In the entries below, repeat only the lines between those holding "Click the red Ferrari cap thumbnail" and "This screenshot has height=773, width=1568.", inclusive. Leave pictures out.

**PROVIDED RECORDS**
————

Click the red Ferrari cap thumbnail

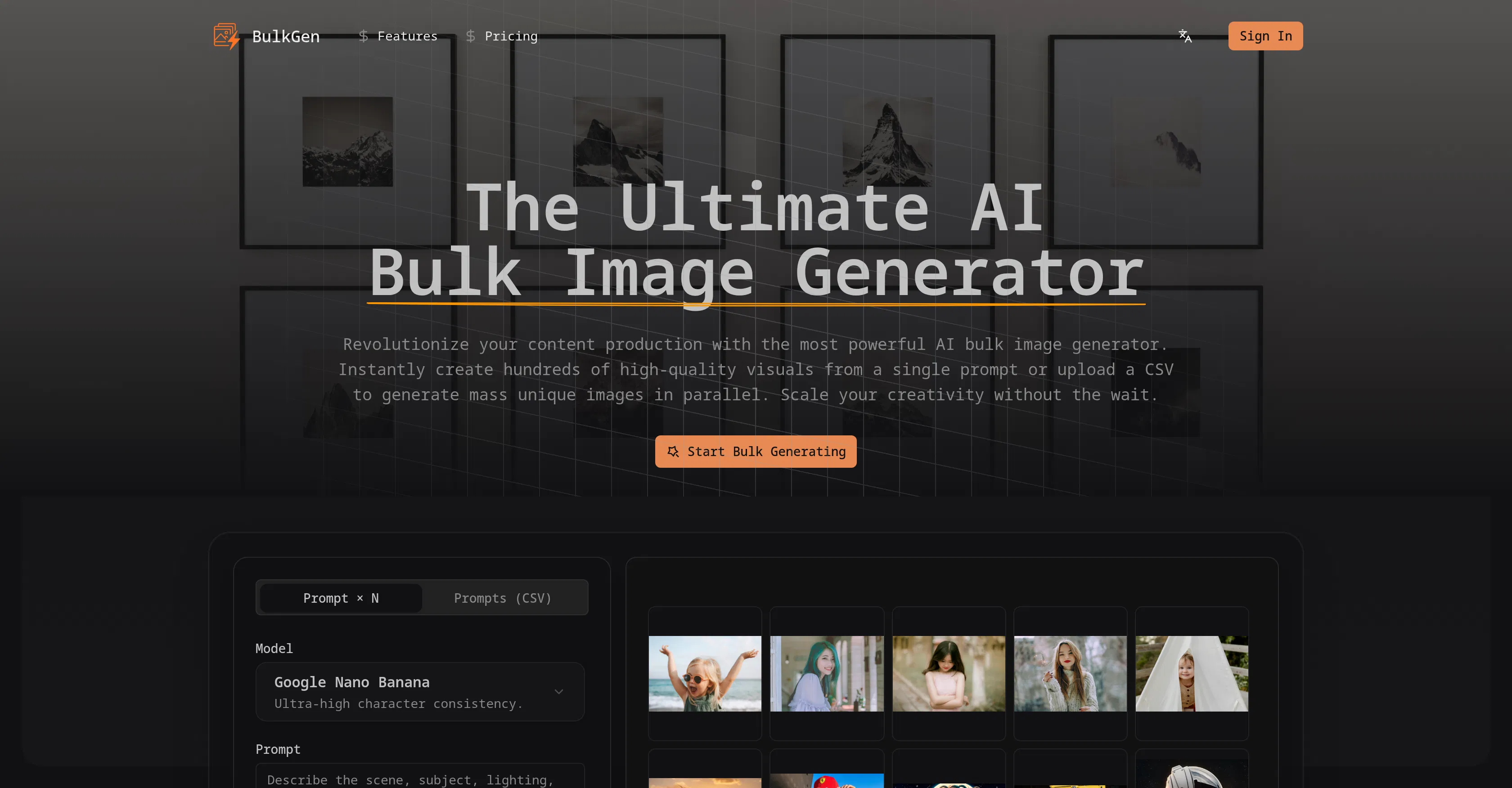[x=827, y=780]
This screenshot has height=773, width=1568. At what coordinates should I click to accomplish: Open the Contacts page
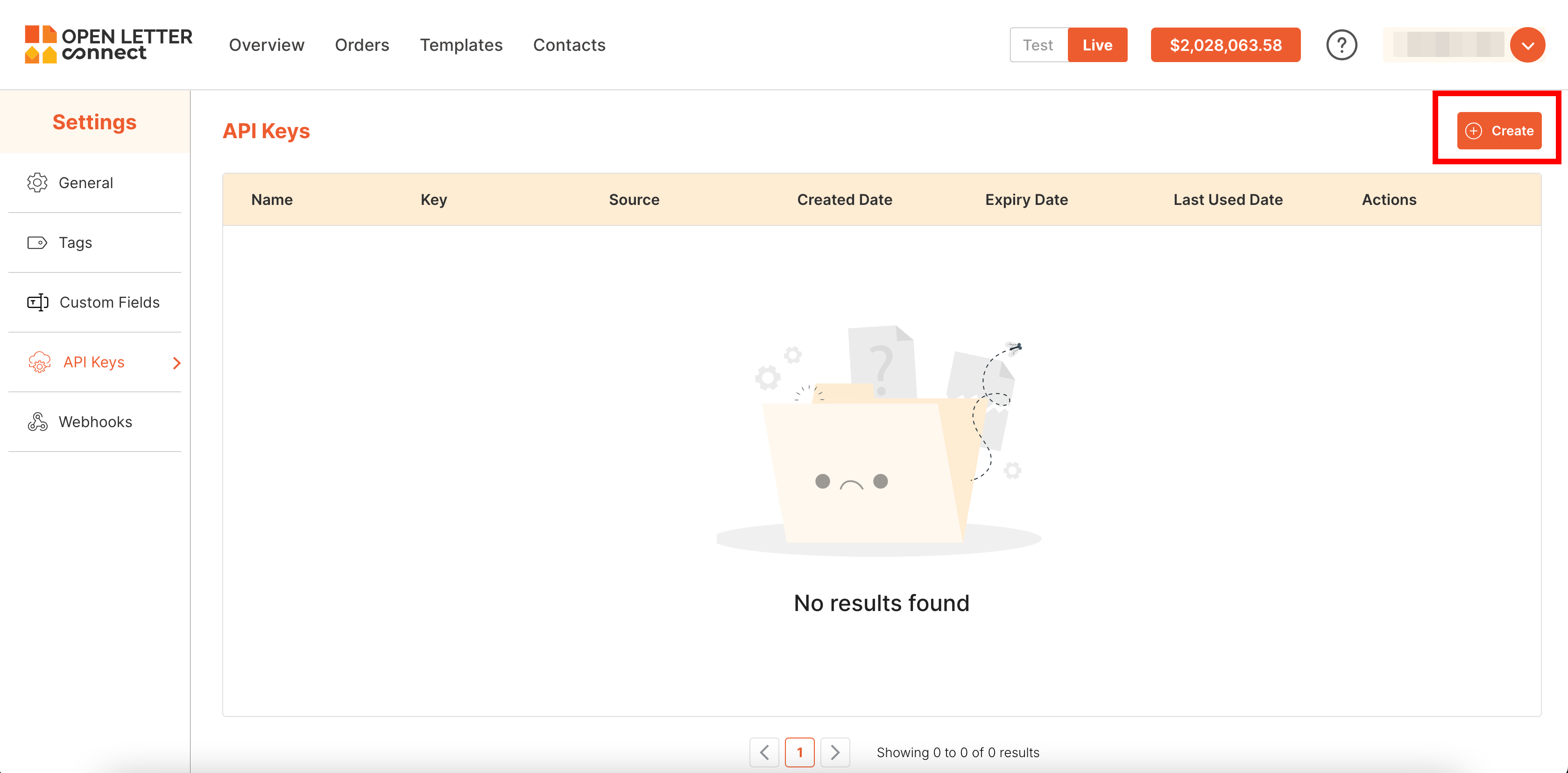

————

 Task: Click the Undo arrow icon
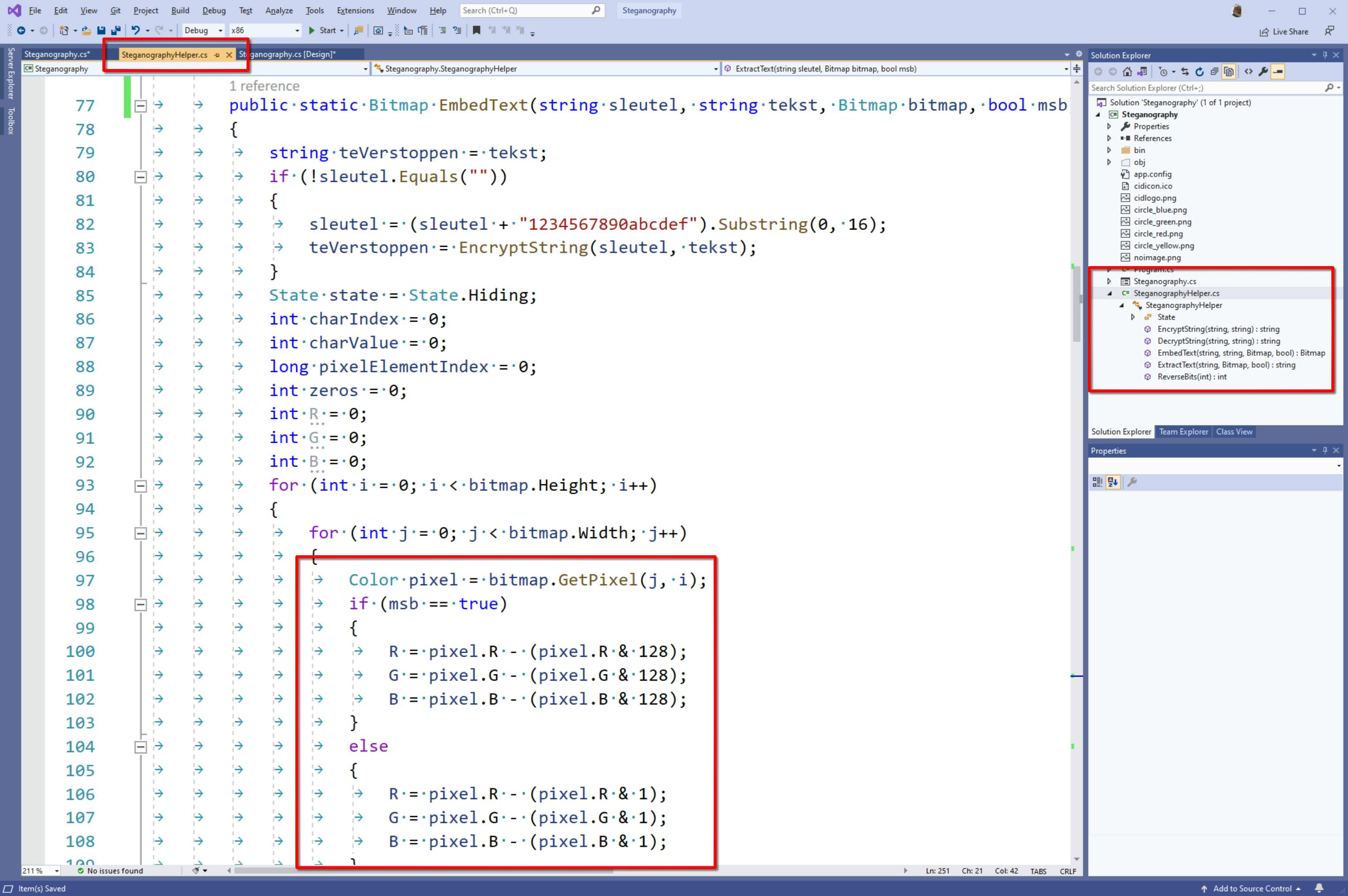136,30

————

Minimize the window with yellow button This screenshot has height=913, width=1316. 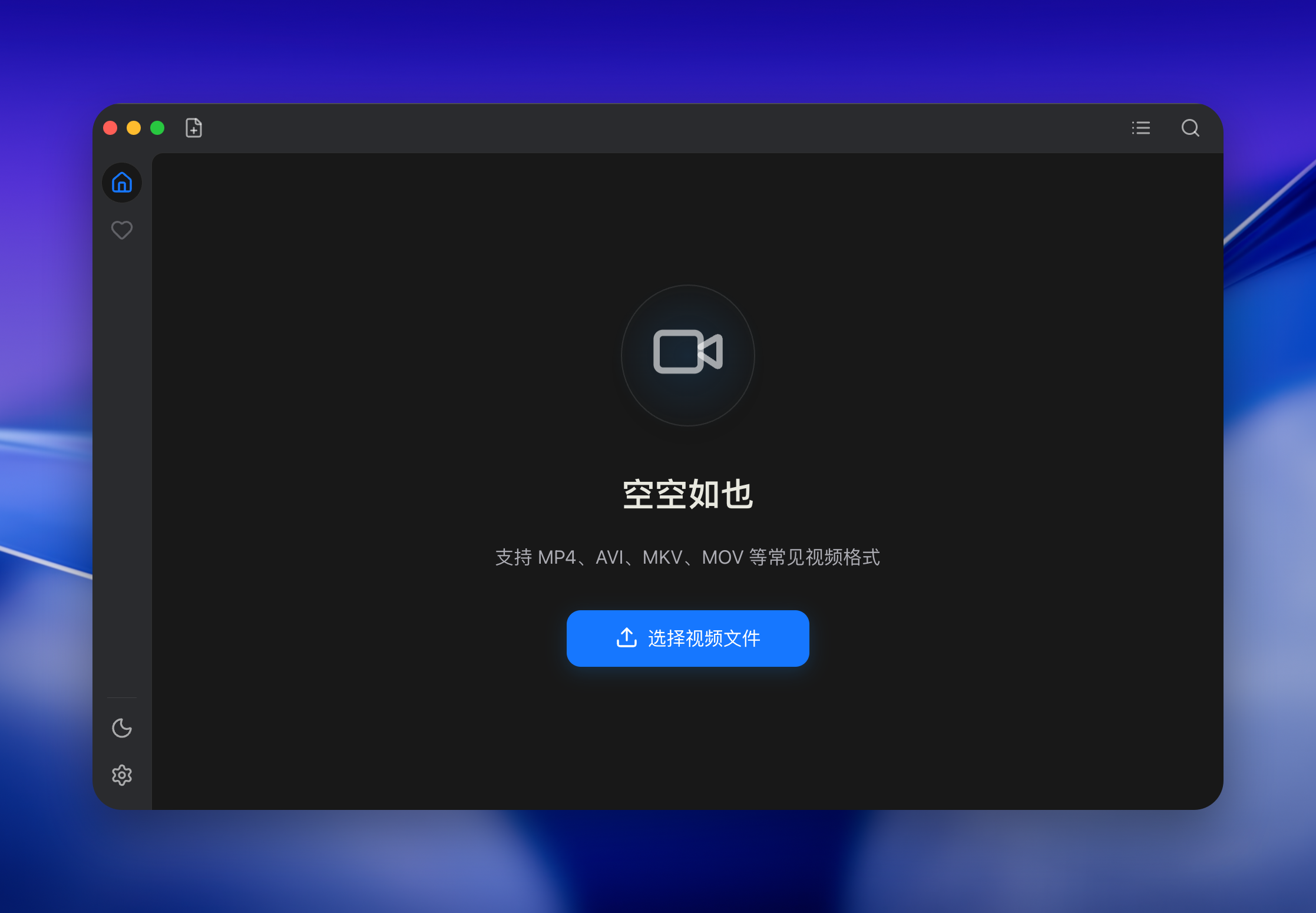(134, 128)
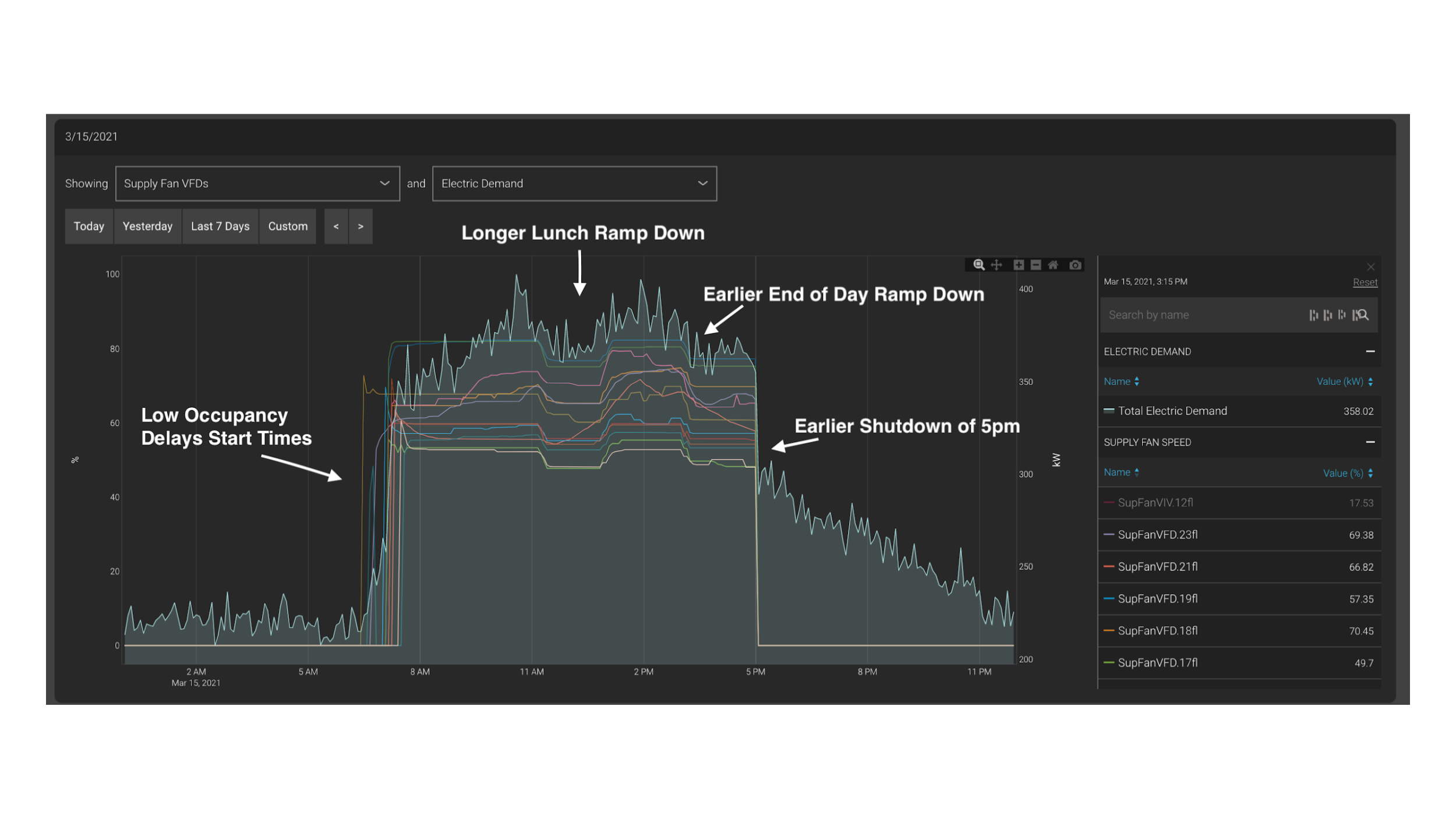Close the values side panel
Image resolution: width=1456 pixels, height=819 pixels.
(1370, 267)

————

**SOLUTION BELOW**
Click the red Ferrari cap thumbnail

[x=827, y=780]
This screenshot has height=773, width=1568. At what coordinates should I click to accomplish: Open the Contacts page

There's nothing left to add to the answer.